◆ **原文**
------------------------------------------------------------

那时,有以下几种较常见的贿赂类型。第一类和普通人的生活密切相关。由于当时个人所需的工作经历证明、身份和居住相关文件均需要通过政府机构获得,再加上战争期间个人信息文件被大规模销毁,因此假如某个人想申请领取退休金或残疾人补助一类的福利,则必须向管理这项事务的官员行贿,才能顺顺利利地取得他们本来就应得的东西。
第二类常见的贿赂类型和住房有关。二战结束后,根据当局统计的数据,苏联主要城市的建筑物毁坏率在70%至95%之间,约有2500万人无处可住。在这种住房供应严重短缺的局面下,为了分到住所,人们争先恐后地贿赂住房管理部门的相关人员。1947年2月苏联检察官办公室的一项数据表明,当时因受贿而被捕的人中,三分之一都来自住房管理部门。巴库市沃罗希洛夫区(Voroshilov)住房管理局局长就因收受3800卢布的贿赂,被判处有期徒刑七年。

(一幅1945年的漫画,行贿者和受贿者最后双双获罪入狱)
畸形的环境也造成了很多悲惨的人间故事,苏联检察院记载过一个案件,当事人是一个名叫阿库洛夫(Nikolai K. Akulov)的复员军人,回到家乡后他发现自己的公寓已被当局没收,原因是有人向住房管理部门行贿,分走了他的房子。他只能带着妻儿住在一个已经废弃的房子里,等待上级部门下发许可证,好分给他们一个可正常居住的房子。然而事与愿违,1949年11月22日,他们暂居的地方被拆除,只好在辗转多处后,搬到十平米的岳母家合住。1951年1月11日,阿库洛夫自杀身亡,没能熬过那个冬天。
通过“住房贿赂链”获益的,还有几家房屋中介机构。一个叫Shulgina的房产经纪人手握一个包含450名客户的清单,雇了七个员工,组建了一个小型信息“情报网络”,三年内收入超过80万卢布,相当于那时一个普通工人月薪的一千倍左右,而她的客户,不乏当时很多苏联社会的社会文化精英。
第三类常见的贿赂和交通运输有关。战后大规模的人口疏散压力,让本就受损的运输系统难承其重,车票也变得极抢手,贿赂行为随之萌芽,很多铁路职工还会主动索贿。1946年8月的一篇报道中,赫森铁路线的一个收银员因以极高的价格非法出售71张车票而被判处8年徒刑。1948年,苏联最高法院公开表示贿赂在运输行业中非常普遍。
农业危机也滋生了影子交易。1946年至1947年的大饥荒期间,很多农民通过贿赂的方式,减少上交国家的肉类、谷物等食品的份额。受贿的官员会假造食物收据向上交差。
医院也没能从这场贿赂大潮中幸免。在一个经常需要书面文件来确认个人身体状况的社会系统里,医务人员享有很大的权力,他们可以开重症病例来帮助某人逃避兵役或在职场换岗,甚至可以通过带水分的医疗证明取得相关抚恤金或补助。

------------------------------------------------------------

◆ **任务目标**
接着写这篇关于战后苏联贿赂现象的原文，从最后一句之后往下续。

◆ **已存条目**

------------------------------------------------------------

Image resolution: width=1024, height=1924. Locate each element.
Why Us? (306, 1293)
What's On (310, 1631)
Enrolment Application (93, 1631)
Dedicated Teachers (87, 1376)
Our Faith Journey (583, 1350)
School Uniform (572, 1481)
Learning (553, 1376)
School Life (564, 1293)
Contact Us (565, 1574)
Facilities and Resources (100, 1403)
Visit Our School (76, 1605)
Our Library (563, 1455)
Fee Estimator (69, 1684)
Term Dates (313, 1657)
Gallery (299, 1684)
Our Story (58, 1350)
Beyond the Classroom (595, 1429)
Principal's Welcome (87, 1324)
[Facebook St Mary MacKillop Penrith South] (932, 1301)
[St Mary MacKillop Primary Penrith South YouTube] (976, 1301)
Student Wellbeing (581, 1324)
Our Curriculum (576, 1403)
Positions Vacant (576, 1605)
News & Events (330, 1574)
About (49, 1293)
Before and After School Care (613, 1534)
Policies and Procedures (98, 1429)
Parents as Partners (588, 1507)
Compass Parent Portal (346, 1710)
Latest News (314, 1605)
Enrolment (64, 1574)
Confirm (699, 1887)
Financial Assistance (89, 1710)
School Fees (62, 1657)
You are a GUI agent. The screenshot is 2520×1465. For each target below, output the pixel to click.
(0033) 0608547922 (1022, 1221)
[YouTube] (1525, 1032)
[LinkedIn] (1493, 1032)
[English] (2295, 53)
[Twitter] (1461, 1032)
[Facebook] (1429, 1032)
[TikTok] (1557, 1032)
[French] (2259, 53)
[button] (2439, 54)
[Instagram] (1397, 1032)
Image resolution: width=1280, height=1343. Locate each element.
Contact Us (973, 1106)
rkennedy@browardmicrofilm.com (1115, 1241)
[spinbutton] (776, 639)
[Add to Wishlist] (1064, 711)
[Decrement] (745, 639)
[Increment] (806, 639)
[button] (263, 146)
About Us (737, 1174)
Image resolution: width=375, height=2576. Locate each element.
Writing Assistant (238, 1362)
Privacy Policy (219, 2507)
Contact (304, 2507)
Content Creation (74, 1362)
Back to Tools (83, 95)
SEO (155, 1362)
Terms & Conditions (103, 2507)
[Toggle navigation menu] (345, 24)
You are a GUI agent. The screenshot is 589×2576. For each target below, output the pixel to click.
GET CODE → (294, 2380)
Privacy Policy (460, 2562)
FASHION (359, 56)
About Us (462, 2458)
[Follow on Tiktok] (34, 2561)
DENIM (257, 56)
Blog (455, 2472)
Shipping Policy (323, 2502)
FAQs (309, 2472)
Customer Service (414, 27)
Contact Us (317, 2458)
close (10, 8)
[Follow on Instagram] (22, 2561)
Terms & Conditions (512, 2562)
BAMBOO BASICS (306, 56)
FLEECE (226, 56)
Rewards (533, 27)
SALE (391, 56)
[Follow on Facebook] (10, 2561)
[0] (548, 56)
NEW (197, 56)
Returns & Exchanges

------------------------------------------------------------

◆ **结果如下**
在职场,由于缺乏合理的职业发展途径和人才培养机制,下级向上级的贿赂更是成了为数不多的上升通道之一,没有工作的人也可以以此方式得到一个工作。1952年6月,一份送交检察院的报告中记录道,克拉斯诺沃茨克市(Krasnovodsk)有五人以行贿的方式得到零售店负责人的工作,他们在工作中通过向员工收回扣、对稀缺商品高价出售、在黑市转卖等方式,非法侵吞了一部分商店收入。最终这五人被判处十年监禁。
有些时候,哪怕不是为了私利,而仅仅是想让工厂的生产工作顺利、按时进行,生产工作的管理人员也需要对相关官员进行贿赂。1950年,一个名叫Tadzhikistan的集体农场主席被检察人员发现进行了贿赂行为,该农场主席行贿的原因是因为他无法通过正常途径合法地取得化肥,只好花了15万卢布通过非法途径高价收购,并且没有在农场账目上如实体现这笔款项。最后,鉴于没有查到该人有任何私吞公款的证据,且他管理下的农场每年的经营情况都很好、挑不出毛病,因此最终检查机构只对这名农场主席进行了批评教育。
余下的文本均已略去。